Recent GP workforce data have shown a sharp dip in numbers, and acceptance that even if more medical graduates can be attracted to GP careers they will take far too long to train to fill the emerging gap has led to the pledge just last month that £100m will be invested to encourage recruiters to bring in up to 3,000 GPs from overseas.

Strikes

In 2016 the crisis facing the health service came to a head with the first strikes by junior doctors in 40 years, largely over concerns that plans for a seven-day NHS and changes to rotas would undermine patient safety.

GPs could yet be heading for industrial action in the coming months after a ballot of the profession earlier this year to gauge practices' willingness collectively to close their patient lists in protest over unmanageable workload. Polling by GPonline suggested the vote could be on a knife-edge.

What next for Jeremy Hunt?

Despite profound problems facing the NHS and warnings from GP leaders that the next winter crisis looks set to be far worse than the last, Mr Hunt looks odds-on to surpass Bevan's period in office.

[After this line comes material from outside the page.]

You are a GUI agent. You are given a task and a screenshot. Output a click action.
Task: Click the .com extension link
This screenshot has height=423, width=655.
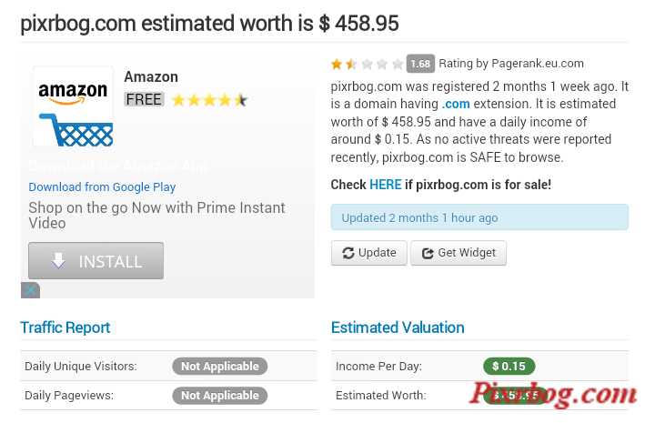[x=456, y=104]
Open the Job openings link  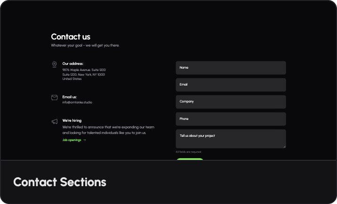click(x=72, y=140)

Few politicians would relish taking on the role of health secretary as NHS England continues to drive through a shift to accountable care organisations and general practice at scale amid continuing austerity. Writing for GPonline earlier this year Mr Hunt spelled out his vision for a health service with GPs at its heart. The NHS, he said, was 'turning a corner'.

What lies around that corner for general practice will be determined by how prepared the government and its health secretary are to deliver the 11% share of NHS funding GP leaders believe is needed for the profession to begin to operate on all cylinders. Mr Hunt's ability to find that money urgently and successfully to oversee reforms that can turn around the NHS crisis will determine whether he can reverse what to date has been a long but unpopular stay at Richmond House.